== PROVIDED RECORDS ==

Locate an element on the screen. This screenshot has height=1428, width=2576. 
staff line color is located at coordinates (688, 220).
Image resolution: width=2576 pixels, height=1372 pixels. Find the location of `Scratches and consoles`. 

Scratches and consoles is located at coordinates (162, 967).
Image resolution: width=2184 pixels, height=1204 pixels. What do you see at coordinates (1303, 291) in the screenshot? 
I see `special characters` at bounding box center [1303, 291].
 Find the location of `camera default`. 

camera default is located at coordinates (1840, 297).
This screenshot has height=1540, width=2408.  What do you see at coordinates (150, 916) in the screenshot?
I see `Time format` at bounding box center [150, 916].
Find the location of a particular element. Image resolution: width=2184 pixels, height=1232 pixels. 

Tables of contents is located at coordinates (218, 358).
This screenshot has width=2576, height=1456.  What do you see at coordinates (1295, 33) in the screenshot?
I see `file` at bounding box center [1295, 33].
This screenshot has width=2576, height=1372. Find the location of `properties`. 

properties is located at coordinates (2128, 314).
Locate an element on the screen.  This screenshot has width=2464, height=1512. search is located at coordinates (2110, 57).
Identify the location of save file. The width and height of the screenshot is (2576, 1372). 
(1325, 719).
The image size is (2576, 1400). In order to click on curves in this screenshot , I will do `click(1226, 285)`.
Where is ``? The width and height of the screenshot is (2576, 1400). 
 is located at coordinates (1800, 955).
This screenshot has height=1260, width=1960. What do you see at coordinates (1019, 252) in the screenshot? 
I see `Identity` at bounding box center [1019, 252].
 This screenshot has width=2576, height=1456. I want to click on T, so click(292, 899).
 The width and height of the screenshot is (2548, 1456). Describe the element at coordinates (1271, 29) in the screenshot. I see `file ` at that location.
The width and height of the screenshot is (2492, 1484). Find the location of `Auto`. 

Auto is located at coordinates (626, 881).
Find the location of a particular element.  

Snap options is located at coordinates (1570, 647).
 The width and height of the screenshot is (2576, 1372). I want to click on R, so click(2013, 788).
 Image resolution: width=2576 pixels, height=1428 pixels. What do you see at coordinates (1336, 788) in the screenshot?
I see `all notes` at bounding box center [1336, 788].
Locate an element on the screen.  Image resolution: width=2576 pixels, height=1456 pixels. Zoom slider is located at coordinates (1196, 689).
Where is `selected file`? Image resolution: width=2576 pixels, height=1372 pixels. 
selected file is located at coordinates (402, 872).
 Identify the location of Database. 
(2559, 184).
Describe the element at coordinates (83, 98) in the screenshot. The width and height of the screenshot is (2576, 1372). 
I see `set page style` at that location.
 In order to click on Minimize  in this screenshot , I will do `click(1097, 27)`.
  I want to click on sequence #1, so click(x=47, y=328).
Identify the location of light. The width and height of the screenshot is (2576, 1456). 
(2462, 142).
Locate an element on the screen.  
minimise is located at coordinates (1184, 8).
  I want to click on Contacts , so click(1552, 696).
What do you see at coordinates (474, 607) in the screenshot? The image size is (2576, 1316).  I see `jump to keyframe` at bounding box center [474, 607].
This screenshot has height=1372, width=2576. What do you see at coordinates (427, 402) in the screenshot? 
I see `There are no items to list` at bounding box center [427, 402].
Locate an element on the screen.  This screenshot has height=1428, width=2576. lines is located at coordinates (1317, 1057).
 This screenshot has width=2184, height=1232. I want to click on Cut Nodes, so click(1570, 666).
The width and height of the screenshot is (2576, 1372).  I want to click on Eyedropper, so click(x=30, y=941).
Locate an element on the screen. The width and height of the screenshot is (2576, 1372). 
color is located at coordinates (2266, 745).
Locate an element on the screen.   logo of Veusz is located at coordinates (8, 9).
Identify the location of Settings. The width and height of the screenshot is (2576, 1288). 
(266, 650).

== GOAL ==
Return every line of the data above that contains the word "Auto", where case counts.

== SOLUTION TO THIS PROBLEM ==
The width and height of the screenshot is (2492, 1484). Find the location of `Auto`. 
Auto is located at coordinates (626, 881).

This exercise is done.